Alessandro Frangioni ha difeso il suo titolo al Blockhaus Marathon domenica 12 luglio 2026, dominando la Gran Fondo di 140 chilometri attraverso il Parco Nazionale della Maiella in Abruzzo, replicando la vittoria del 2025.
Frangioni, 30 anni, di Teramo, ha tagliato il traguardo in 04:11:24, aprendo un gap decisivo sugli avversari. In passato aveva gareggiato come stagista con squadre di sviluppo UCI tra cui Sangemini Trevigiani MG.K Vis prima di stabilirsi nel circuito amatoriale con il Team Go Fast, la squadra masters dominante dell’Abruzzo.
Al traguardo, a 7 minuti e 47 secondi di distanza, il compagno di squadra Danilo Celano, il nome più riconoscibile della corsa. Celano, 37 anni, ha corso da professionista tra il 2010 e il 2022, aggiudicandosi la vittoria assoluta al Tour de Langkawi e vincendo il Giro dell’Appennino tra i momenti salienti della sua carriera. Marco Lolli (Unitec Cycling Team) ha completato il podio, staccato di 8 minuti.
Fresca dalle vittorie alla Nove Colli e alla Città di Subiaco a maggio, Federica Cancellieri (Bike Racing Gioppy) ha aggiunto il titolo della Gran Fondo femminile del Blockhaus Marathon al suo palmarès con l’ottimo crono di 04:53:20. Eva Liz Mognon è giunta seconda, staccata di ben 42 min 12 secondi, con Roberta Conti al terzo posto a 43 min 37 sec.

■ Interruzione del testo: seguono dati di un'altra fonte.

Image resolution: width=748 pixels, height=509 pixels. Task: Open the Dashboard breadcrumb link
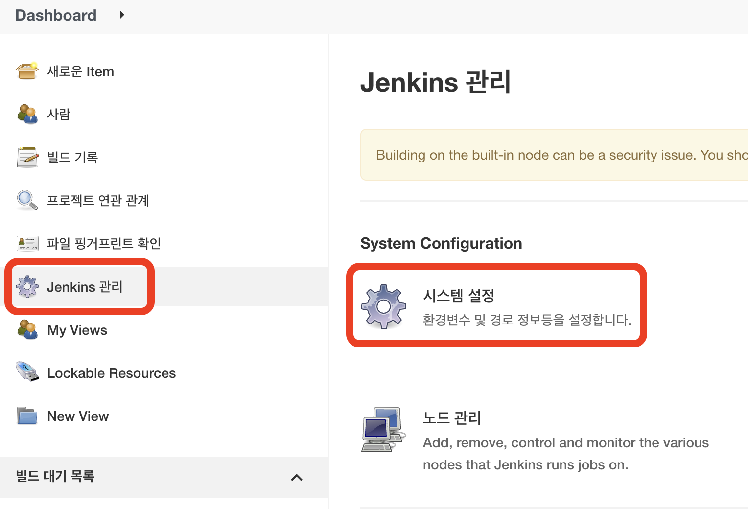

Nella Medio Fondo (87,4 km), Federico Colone ha superato Rossano Mauti di 1 secondo in 02:21:12, mentre Paola Garinei ha vinto la gara femminile in 02:44:01.
Il percorso ha ripercorso la salita del Blockhaus utilizzata per l’arrivo della settima tappa del Giro d’Italia a maggio, dove Jonas Vingegaard ha trionfato.
Questa montagna è entrata nella leggenda del ciclismo il 31 maggio 1967, quando un Eddy Merckx di 21 anni—allora considerato principalmente uno sprinter—lanciò un attacco finale per vincere la sua prima tappa del Giro, una prestazione ampiamente riconosciuta come l’annuncio dell’arrivo del ciclista che sarebbe diventato “Il Cannibale”.
Da allora, la salita ha incoronato campioni come José Manuel Fuente, Moreno Argentin, Nairo Quintana e Jai Hindley. Domenica scorsa i ciclisti amatori hanno affrontato la stessa ascesa di 13,6 chilometri, con pendenze fino al 14 percento, che Vingegaard aveva dominato per conquistare la maglia rosa appena due mesi prima.